Saved data entries
******

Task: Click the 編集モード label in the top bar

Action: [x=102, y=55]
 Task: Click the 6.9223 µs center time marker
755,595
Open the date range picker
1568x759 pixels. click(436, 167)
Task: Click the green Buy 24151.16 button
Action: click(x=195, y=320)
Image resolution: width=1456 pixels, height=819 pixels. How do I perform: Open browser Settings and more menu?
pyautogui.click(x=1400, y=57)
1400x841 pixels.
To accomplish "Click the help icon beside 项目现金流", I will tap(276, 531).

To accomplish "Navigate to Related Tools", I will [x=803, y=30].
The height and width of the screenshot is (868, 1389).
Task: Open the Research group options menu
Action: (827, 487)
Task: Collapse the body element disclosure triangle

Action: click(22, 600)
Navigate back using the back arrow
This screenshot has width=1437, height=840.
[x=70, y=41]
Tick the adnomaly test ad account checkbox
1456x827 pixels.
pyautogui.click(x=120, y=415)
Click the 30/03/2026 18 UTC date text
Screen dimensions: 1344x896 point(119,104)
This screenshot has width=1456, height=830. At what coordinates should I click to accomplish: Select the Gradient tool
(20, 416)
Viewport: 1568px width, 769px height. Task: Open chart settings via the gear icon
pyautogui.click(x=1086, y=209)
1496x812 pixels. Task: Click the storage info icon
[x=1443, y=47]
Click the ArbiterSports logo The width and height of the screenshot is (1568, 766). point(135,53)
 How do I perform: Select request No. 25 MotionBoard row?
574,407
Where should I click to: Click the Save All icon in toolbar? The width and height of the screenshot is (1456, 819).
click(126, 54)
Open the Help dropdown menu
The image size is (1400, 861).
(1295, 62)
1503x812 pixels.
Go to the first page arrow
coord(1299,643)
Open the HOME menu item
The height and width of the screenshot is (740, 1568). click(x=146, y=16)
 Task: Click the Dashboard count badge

******

For this exercise, please copy exactly the lines from the one holding "1503x812 pixels." through the end of the records, the first and last included.

(ANSWER TO THE EXERCISE)
1503x812 pixels.
Go to the first page arrow
coord(1299,643)
Open the HOME menu item
The height and width of the screenshot is (740, 1568). click(x=146, y=16)
 Task: Click the Dashboard count badge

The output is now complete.